Stated exercise:
Could you give the lines again, starting with the line containing "Where should I" and going on through the end of the records, with "Reset link" replaced by "Refresh button" and everything else left unchanged? Leave the pictures out of your answer.

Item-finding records
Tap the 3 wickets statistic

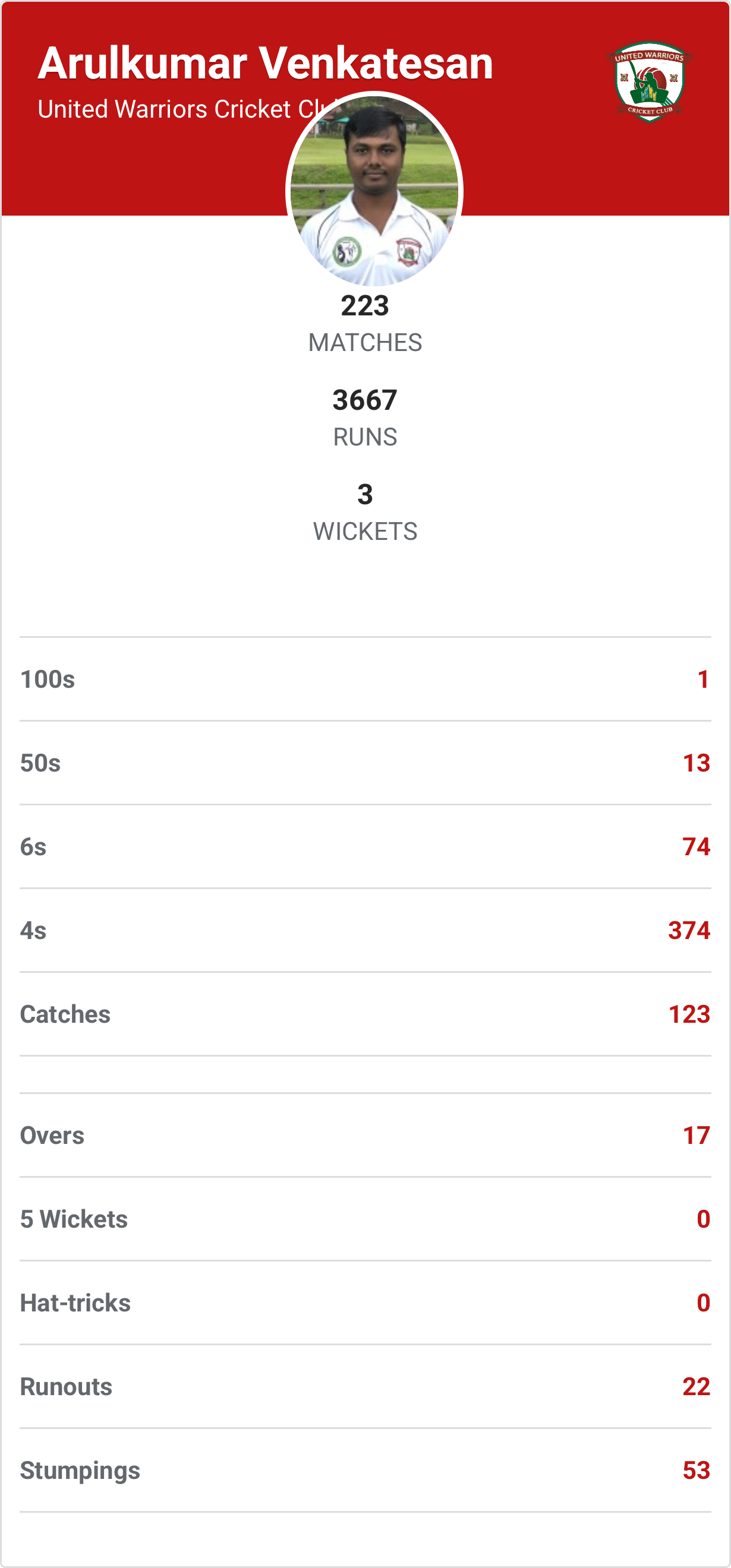pyautogui.click(x=365, y=494)
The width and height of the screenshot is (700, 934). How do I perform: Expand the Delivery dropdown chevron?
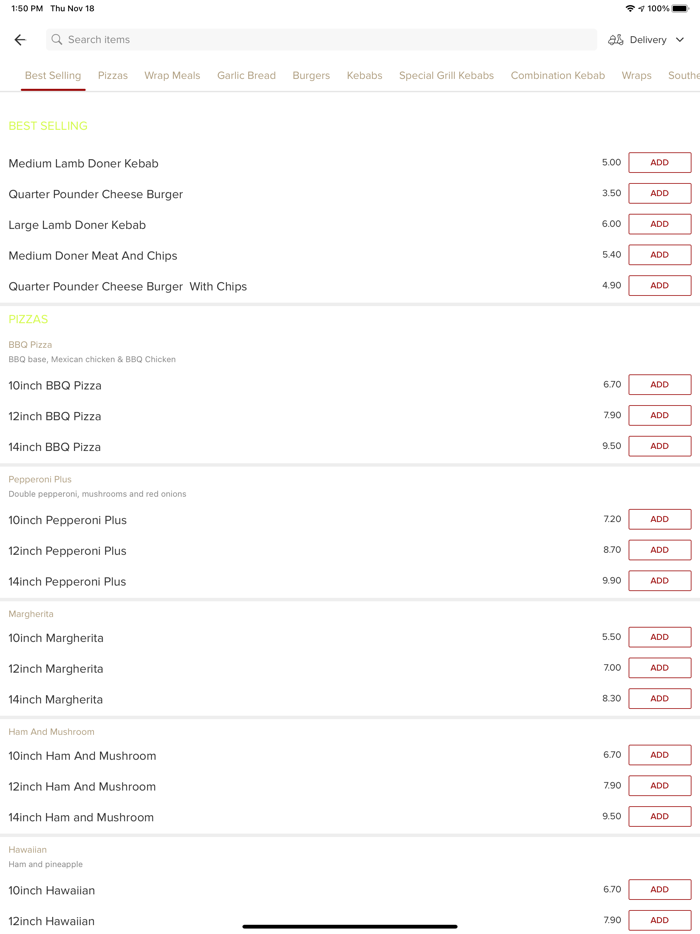[680, 40]
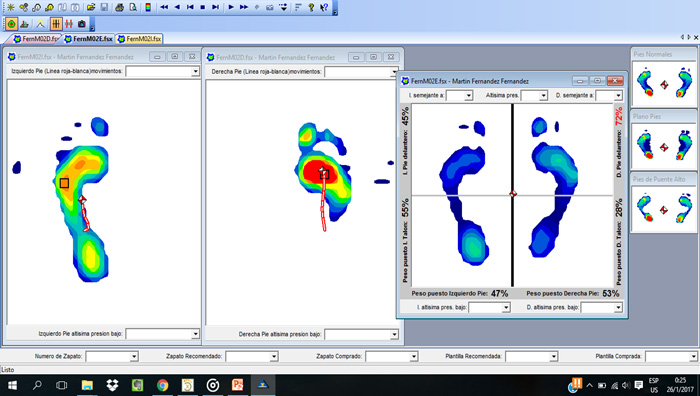Click the play forward button

point(231,7)
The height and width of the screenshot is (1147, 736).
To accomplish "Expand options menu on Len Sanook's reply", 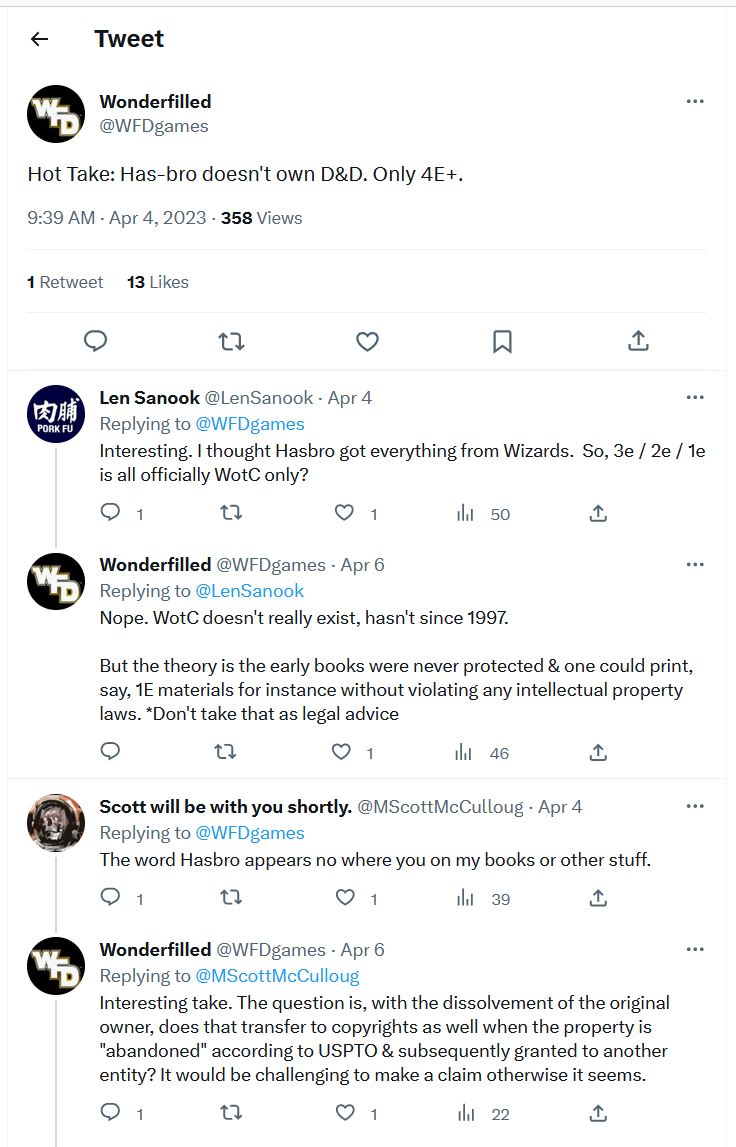I will pyautogui.click(x=695, y=397).
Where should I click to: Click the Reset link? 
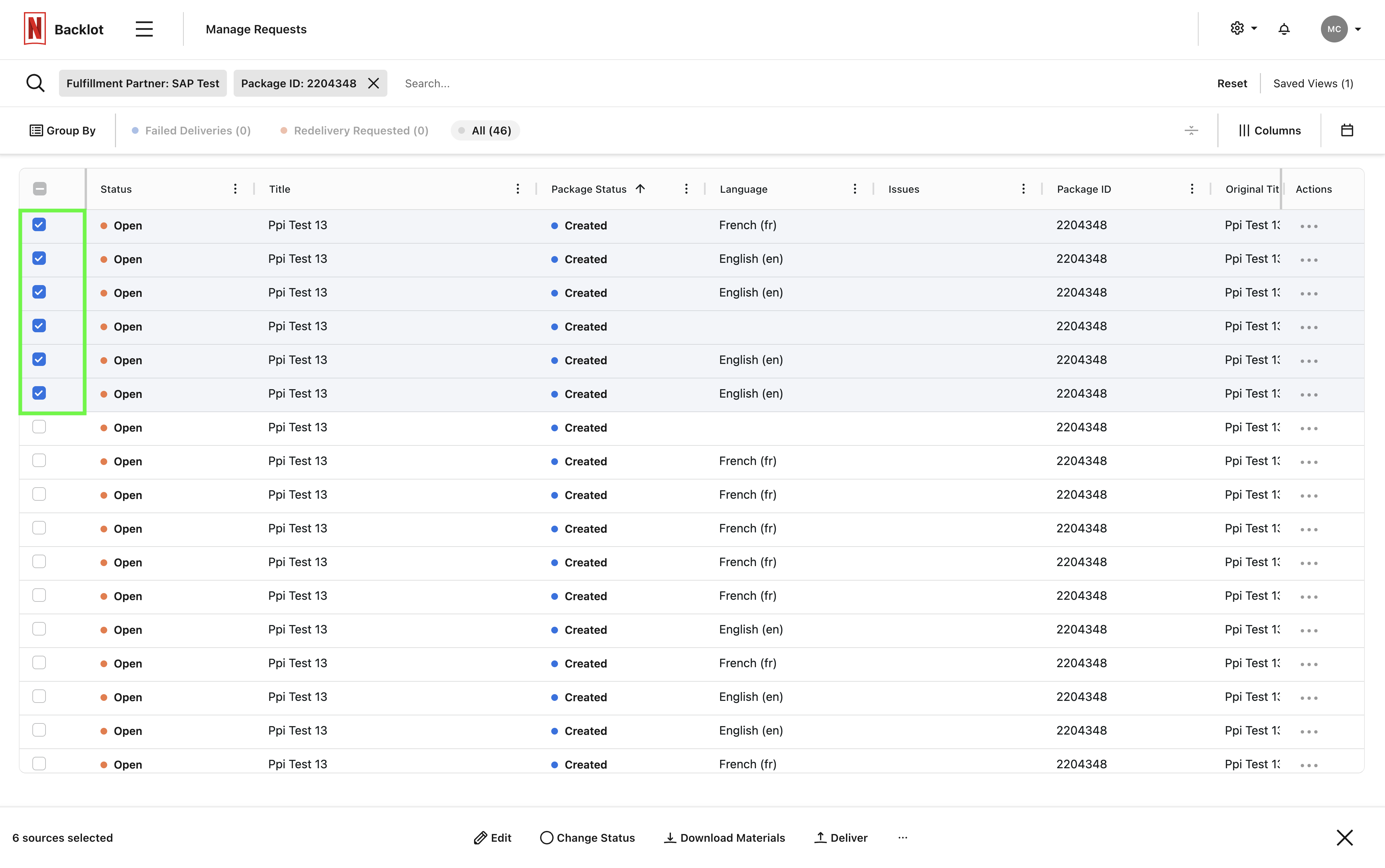1232,83
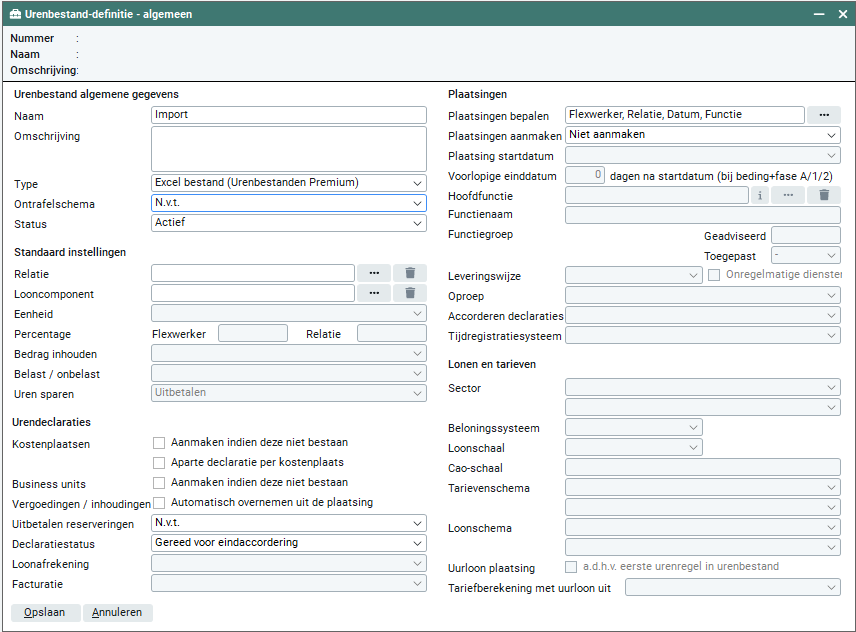The width and height of the screenshot is (856, 632).
Task: Open the Relatie lookup ellipsis button
Action: click(x=374, y=273)
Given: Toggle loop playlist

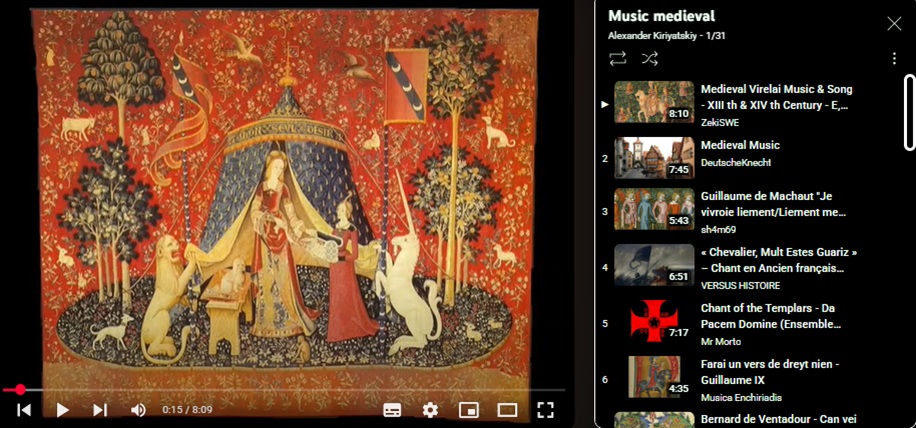Looking at the screenshot, I should pos(617,59).
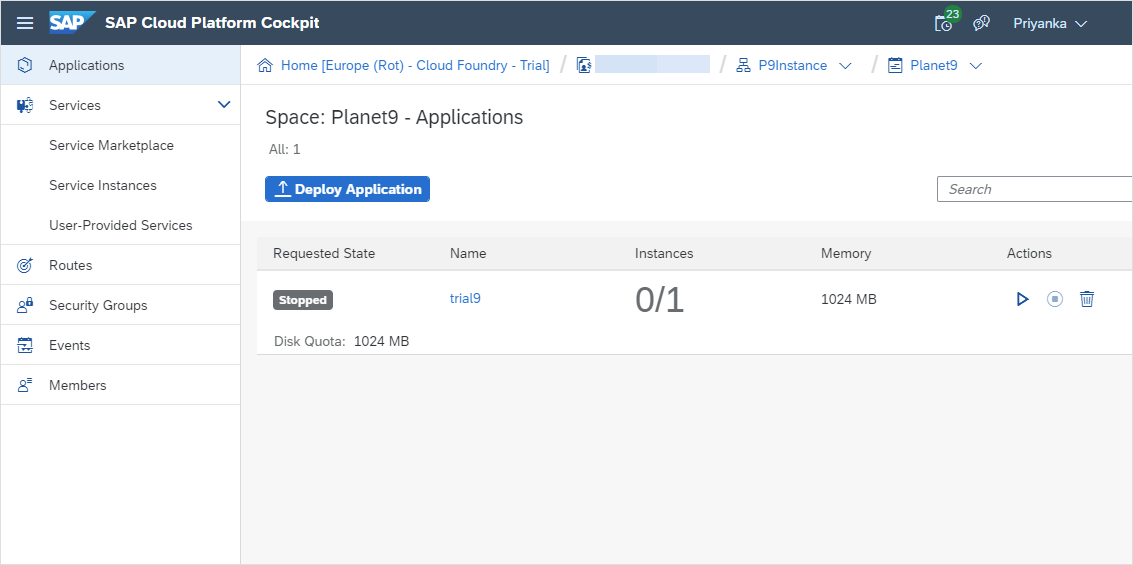Open the Priyanka user menu

[1050, 23]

Worked answer:
Where should I click to: Click the Refresh button? 
1232,83
The width and height of the screenshot is (856, 632).
Task: Open the Relatie lookup ellipsis button
Action: click(x=374, y=273)
Given: Toggle loop playlist

Looking at the screenshot, I should pos(617,59).
Open the Priyanka user menu

[1050, 23]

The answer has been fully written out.